### Document passage

Carbonyl compounds methylglyoxal and glyoxal affect interleukin-8 secretion in intestinal cells by superoxide anion generation and activation of MAPK p38.

The carbonyl compounds methylglyoxal (MG) and glyoxal (GL) are reactive intermediates of glucose degradation pathways and capable of inducing cellular damage. Although immune-stimulating activity has been investigated in endothelial cells, little is known about the signaling pathways of cytokine induction of these compounds in the intestine. Hence, we investigated the impact of mitogen-activated protein kinases (MAPK) and nuclear factor kappa B (NF-κB) on IL-8 production by human intestinal cells (Caco-2 and HT-29) after stimulation by MG and GL. Both compounds induced a dose-dependent enhancement of IL-8 secretion in human intestinal cells. MAPK p38 and extracellular signal-regulated kinase (ERK) were phosphorylated in these cells after having been stimulated by MG and GL. Furthermore, inhibitors of MAPK p38 (SB 203580 and 239063), ERK1/2 (PD 98059) and NF-κB activation (SM-7368 and SC-514) reduced IL-8 secretion. The most important mechanism by which MG and GL induced IL-8 secretion was the generation of superoxide anions which was confirmed by the inhibition of the cytosolic NADPH oxidase with diphenyl iodonium (DPI) or by application of superoxide dismutase (SOD). Our data suggest that multiple pathways were simultaneously activated; however, superoxide dependent MAPK p38 activation seems to be the most dominant pathway for IL-8 secretion in intestinal cells.

######
### Study material

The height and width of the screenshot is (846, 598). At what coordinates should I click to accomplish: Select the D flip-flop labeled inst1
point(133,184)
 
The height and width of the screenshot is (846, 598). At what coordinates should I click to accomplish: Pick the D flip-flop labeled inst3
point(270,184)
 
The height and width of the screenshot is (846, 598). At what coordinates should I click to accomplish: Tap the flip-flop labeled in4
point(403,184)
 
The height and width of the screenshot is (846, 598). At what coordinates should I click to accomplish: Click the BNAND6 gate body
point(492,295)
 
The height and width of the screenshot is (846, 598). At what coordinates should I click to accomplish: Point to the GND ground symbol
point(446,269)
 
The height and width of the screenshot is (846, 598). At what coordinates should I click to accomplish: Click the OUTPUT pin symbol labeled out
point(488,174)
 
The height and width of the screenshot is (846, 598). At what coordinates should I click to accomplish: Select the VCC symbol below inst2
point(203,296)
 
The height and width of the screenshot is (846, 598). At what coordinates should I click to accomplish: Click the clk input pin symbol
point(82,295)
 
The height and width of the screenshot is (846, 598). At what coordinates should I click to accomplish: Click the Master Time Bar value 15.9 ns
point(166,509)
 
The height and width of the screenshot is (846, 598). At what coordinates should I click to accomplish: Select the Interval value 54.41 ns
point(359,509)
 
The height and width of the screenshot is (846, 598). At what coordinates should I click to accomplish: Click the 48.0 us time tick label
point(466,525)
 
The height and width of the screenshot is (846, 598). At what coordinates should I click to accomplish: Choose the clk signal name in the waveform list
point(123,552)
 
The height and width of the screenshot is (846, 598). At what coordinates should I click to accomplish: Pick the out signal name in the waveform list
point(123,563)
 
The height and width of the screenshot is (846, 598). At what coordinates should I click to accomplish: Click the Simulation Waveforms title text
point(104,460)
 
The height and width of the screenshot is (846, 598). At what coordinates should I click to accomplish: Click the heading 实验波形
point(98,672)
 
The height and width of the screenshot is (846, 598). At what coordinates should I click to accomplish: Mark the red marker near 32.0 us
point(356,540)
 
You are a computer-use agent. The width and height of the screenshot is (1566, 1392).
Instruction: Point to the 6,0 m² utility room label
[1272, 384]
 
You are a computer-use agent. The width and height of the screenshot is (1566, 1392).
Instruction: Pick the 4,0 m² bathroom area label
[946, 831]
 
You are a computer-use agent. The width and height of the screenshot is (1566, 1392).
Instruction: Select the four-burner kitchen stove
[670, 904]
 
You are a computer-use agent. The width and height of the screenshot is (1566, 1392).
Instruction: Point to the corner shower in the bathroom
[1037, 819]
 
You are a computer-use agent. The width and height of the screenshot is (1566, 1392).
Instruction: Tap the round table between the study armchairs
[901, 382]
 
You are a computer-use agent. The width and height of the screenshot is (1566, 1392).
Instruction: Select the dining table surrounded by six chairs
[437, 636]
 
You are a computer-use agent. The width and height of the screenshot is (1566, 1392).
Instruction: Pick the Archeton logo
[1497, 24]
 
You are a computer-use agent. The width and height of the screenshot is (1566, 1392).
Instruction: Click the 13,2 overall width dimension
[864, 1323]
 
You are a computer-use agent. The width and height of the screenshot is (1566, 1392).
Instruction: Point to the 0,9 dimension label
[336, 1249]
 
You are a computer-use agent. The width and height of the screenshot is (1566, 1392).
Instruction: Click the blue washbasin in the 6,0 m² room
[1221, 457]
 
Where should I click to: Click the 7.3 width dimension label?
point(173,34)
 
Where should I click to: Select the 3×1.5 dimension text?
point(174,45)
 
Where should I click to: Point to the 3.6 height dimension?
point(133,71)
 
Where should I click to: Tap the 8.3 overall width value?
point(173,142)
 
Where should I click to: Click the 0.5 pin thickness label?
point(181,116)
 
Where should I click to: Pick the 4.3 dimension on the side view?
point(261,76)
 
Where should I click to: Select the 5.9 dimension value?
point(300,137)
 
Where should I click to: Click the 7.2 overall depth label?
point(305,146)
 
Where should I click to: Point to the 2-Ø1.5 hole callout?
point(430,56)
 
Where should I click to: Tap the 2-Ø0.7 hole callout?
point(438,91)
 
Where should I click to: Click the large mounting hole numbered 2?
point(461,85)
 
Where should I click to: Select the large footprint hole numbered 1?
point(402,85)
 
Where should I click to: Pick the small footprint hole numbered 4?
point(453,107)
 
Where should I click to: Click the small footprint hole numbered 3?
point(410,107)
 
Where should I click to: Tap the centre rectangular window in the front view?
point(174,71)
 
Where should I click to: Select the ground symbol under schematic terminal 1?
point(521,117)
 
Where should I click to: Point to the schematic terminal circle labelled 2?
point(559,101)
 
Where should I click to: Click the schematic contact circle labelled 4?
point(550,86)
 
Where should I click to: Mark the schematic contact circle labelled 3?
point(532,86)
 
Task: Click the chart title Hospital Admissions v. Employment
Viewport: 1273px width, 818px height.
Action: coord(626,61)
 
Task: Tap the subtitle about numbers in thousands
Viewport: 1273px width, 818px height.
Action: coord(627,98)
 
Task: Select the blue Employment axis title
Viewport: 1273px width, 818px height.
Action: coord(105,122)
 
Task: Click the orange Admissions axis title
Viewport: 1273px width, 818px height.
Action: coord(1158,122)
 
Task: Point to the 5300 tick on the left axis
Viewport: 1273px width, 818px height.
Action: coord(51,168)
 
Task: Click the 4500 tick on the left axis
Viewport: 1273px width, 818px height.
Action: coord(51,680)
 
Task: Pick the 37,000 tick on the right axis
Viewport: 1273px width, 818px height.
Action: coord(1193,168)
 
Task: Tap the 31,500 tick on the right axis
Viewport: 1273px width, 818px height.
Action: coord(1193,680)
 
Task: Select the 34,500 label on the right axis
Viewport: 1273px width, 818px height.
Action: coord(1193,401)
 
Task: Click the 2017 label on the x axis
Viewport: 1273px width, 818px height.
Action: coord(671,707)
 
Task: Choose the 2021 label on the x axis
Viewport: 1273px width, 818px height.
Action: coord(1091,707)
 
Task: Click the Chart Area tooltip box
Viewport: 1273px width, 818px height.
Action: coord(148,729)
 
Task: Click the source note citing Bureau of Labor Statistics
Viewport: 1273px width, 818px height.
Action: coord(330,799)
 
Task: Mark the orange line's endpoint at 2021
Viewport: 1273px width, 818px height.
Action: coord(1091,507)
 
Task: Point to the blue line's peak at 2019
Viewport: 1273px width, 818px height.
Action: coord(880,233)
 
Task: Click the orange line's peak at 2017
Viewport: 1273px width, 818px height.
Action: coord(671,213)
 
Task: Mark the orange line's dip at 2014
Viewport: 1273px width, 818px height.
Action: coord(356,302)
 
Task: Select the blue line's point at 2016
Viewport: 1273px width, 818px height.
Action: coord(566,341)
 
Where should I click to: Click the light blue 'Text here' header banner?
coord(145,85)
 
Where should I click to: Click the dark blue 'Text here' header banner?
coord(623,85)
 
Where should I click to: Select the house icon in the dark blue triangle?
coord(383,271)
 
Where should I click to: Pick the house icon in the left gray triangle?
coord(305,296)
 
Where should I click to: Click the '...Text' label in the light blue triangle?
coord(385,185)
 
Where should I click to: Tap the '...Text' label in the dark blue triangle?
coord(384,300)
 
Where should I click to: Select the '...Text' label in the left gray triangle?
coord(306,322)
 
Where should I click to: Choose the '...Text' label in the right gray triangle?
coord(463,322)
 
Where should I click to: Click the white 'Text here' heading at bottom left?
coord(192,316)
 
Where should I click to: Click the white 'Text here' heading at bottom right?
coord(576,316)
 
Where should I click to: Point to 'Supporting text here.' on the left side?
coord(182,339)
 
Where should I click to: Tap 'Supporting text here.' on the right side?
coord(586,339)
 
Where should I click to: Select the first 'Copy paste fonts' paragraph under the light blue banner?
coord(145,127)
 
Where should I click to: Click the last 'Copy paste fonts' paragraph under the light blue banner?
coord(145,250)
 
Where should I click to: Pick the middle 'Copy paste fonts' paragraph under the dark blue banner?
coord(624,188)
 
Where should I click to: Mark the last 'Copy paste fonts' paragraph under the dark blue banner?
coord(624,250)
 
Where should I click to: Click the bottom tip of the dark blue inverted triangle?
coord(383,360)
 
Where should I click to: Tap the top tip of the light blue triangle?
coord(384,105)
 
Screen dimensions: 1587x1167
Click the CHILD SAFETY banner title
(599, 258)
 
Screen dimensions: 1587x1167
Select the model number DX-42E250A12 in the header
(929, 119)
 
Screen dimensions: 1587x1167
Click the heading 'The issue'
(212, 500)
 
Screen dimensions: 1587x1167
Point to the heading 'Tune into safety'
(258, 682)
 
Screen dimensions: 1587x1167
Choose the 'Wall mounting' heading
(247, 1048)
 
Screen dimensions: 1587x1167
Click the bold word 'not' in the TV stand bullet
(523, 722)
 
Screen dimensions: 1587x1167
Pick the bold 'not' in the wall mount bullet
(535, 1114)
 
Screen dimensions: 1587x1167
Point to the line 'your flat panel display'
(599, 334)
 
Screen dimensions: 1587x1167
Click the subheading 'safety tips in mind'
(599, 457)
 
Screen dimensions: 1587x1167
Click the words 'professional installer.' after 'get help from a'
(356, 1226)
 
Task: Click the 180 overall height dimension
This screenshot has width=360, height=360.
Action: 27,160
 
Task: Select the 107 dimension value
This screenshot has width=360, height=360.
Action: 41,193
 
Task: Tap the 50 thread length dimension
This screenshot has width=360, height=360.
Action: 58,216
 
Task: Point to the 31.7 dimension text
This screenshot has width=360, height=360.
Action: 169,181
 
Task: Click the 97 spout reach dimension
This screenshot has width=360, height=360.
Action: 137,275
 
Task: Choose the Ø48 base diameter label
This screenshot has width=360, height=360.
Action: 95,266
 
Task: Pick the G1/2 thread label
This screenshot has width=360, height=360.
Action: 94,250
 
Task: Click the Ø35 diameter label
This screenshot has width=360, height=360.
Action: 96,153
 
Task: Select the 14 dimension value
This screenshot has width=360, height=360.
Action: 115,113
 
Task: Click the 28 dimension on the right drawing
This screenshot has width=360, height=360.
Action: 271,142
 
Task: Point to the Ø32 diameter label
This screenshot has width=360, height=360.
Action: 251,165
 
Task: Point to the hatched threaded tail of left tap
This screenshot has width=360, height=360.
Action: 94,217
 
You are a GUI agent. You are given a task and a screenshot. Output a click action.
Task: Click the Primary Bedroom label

######

* [Work order 1]:
Translate this sentence from the abstract on methylglyoxal and glyoxal into Spanish: "Both compounds induced a dose-dependent enhancement of IL-8 secretion in human intestinal cells."
* [Work order 2]:
According to the abstract on methylglyoxal and glyoxal, which enzyme did diphenyl iodonium (DPI) inhibit?

* [Expected output 1]:
Ambos compuestos indujeron un aumento dependiente de la dosis de la secreción de IL-8 en células intestinales humanas.

* [Expected output 2]:
The cytosolic NADPH oxidase.